Re: draft-kucherawy-greylisting-bcp
2011-10-27 23:46:02
On 10/26/11 11:37 PM, Murray S. Kucherawy wrote:
-----Original Message-----
From: owner-ietf-smtp(_at_)mail(_dot_)imc(_dot_)org
[mailto:owner-ietf-smtp(_at_)mail(_dot_)imc(_dot_)org] On Behalf Of Pete Resnick
Sent: Wednesday, October 26, 2011 8:08 AM
To: Keith Moore
Cc: dcrocker(_at_)bbiw(_dot_)net; ietf-smtp(_at_)imc(_dot_)org
Subject: Re: draft-kucherawy-greylisting-bcp
I think Keith has it pretty spot-on. BCPs are for documents where it
makes no sense to talk about the concepts of (to quote 2026) "protocol,
service, procedure, convention, or format", "particular methods of using
a [technical specification]", "specify particular values or ranges, of
TS parameters or subfunctions of a TS protocol that must be
implemented", "interoperability", and "implementation and/or operational
experience".
Herein lies my confusion. What is a Best Current Practices document if not one
that talks about conventions, particular methods of using the thing a
specification defines, [improved] interoperability, or relating of operational
experience?
I say it just below: A BCP document gives guidelines to operators and
administrators, gives statements of architectural principle, or
documents procedures and operations of the IETF itself.
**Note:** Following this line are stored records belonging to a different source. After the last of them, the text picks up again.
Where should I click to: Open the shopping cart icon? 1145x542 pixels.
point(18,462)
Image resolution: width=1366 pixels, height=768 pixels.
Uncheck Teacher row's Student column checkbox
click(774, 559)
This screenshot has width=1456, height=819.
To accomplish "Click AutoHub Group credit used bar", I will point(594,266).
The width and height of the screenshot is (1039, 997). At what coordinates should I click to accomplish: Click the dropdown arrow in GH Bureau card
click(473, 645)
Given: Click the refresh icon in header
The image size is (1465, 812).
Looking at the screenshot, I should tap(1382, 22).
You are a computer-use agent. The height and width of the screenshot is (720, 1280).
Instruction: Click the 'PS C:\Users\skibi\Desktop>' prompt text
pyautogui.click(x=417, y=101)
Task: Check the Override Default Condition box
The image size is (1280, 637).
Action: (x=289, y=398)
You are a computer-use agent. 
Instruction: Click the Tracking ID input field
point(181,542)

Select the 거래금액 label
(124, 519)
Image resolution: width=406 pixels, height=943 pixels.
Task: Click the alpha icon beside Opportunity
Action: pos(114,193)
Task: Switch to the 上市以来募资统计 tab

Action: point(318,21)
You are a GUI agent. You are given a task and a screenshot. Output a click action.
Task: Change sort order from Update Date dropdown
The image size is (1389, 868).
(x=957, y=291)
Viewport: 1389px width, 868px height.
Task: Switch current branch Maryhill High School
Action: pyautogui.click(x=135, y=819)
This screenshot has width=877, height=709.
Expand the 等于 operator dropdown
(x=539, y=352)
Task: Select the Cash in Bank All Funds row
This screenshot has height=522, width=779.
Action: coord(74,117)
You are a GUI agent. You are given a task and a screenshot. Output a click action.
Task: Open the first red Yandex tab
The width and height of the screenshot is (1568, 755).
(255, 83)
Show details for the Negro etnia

BCPs ought not
have conventions and particular methods of using a technical
specification, etc. If a document is defines conventions and particular
methods of using a technical specification, then there can be
implementations of the document, and therefore incremental experience
with it, and it therefore should be on the standards track. If a
document defines ways of being interoperable with a technical
specification, then there can be implementations of the document, and
therefore incremental experience with it, and it therefore should be on
the standards track. All of these kinds of statements (and the
additional ones I cite above) are applicability statements, and those
statements can be implemented, and we can get incremental experience
with those statements, and therefore documents with those statements
belong on the standards track.
My personal take is
that BCPs should be reserved to guidelines for operators and
administrators, statements of architectural principles, and
documentation of procedures and operations of the IETF itself.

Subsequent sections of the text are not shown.